▶ [YOUR GOAL]
Wherever a line of the data contains "screenshot", copy that line.

▶ [EXERCISE MATERIALS]
^^^^^^^^^^^^^^^^
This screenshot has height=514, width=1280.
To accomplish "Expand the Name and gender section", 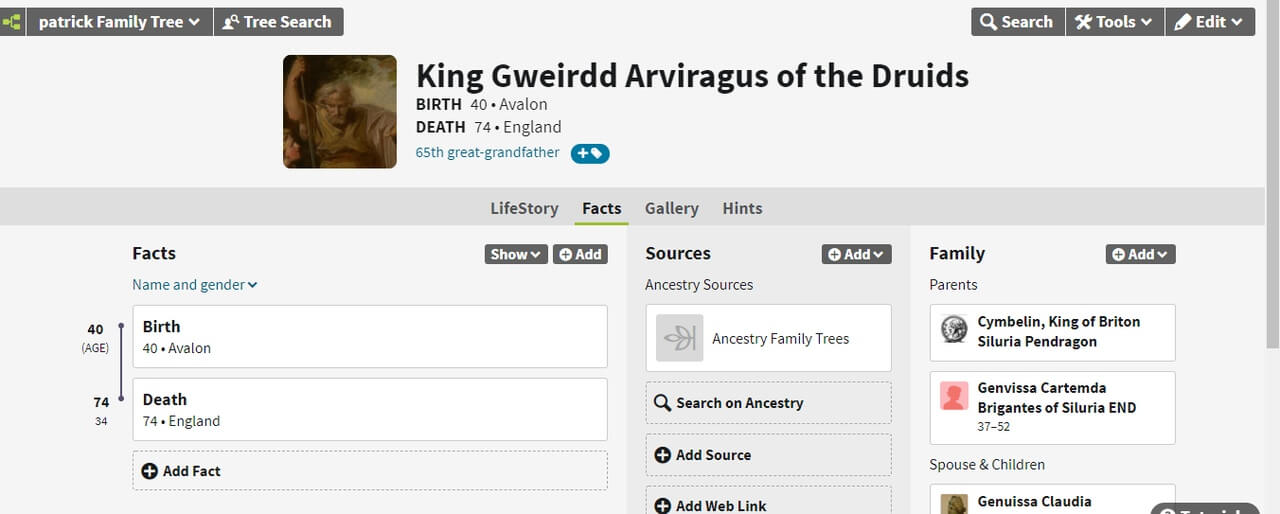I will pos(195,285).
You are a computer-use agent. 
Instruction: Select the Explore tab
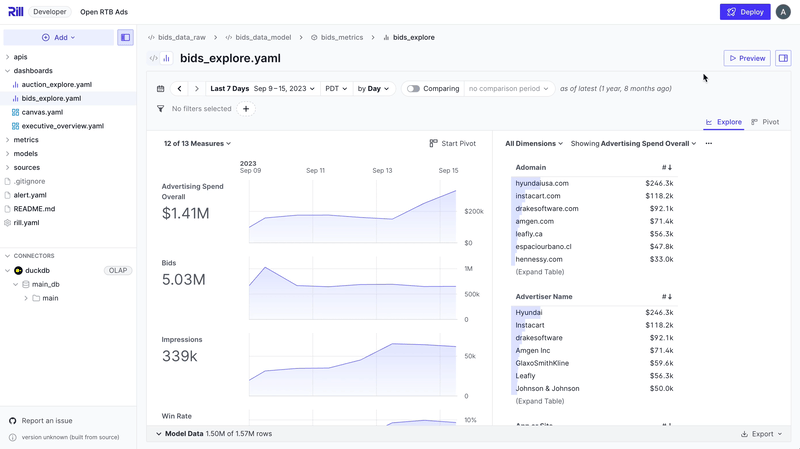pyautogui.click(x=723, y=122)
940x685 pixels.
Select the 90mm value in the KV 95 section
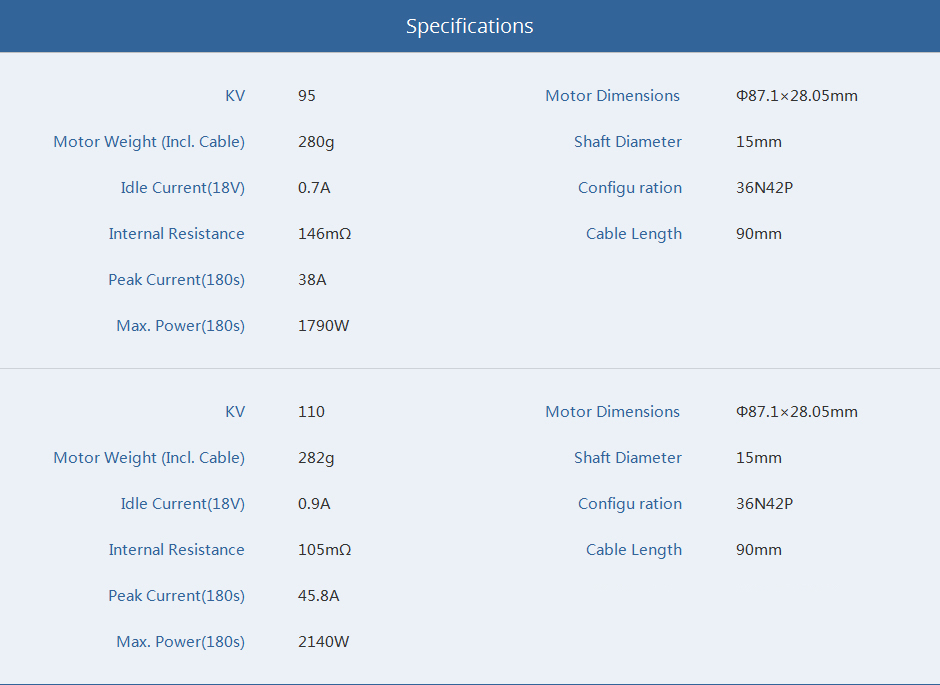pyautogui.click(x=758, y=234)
^^^^^^^^^^^^^^^^
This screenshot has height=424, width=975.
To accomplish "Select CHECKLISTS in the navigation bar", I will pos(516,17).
^^^^^^^^^^^^^^^^
▶ [TASK OUTPUT]
This screenshot has height=514, width=1280.
This screenshot has height=424, width=975.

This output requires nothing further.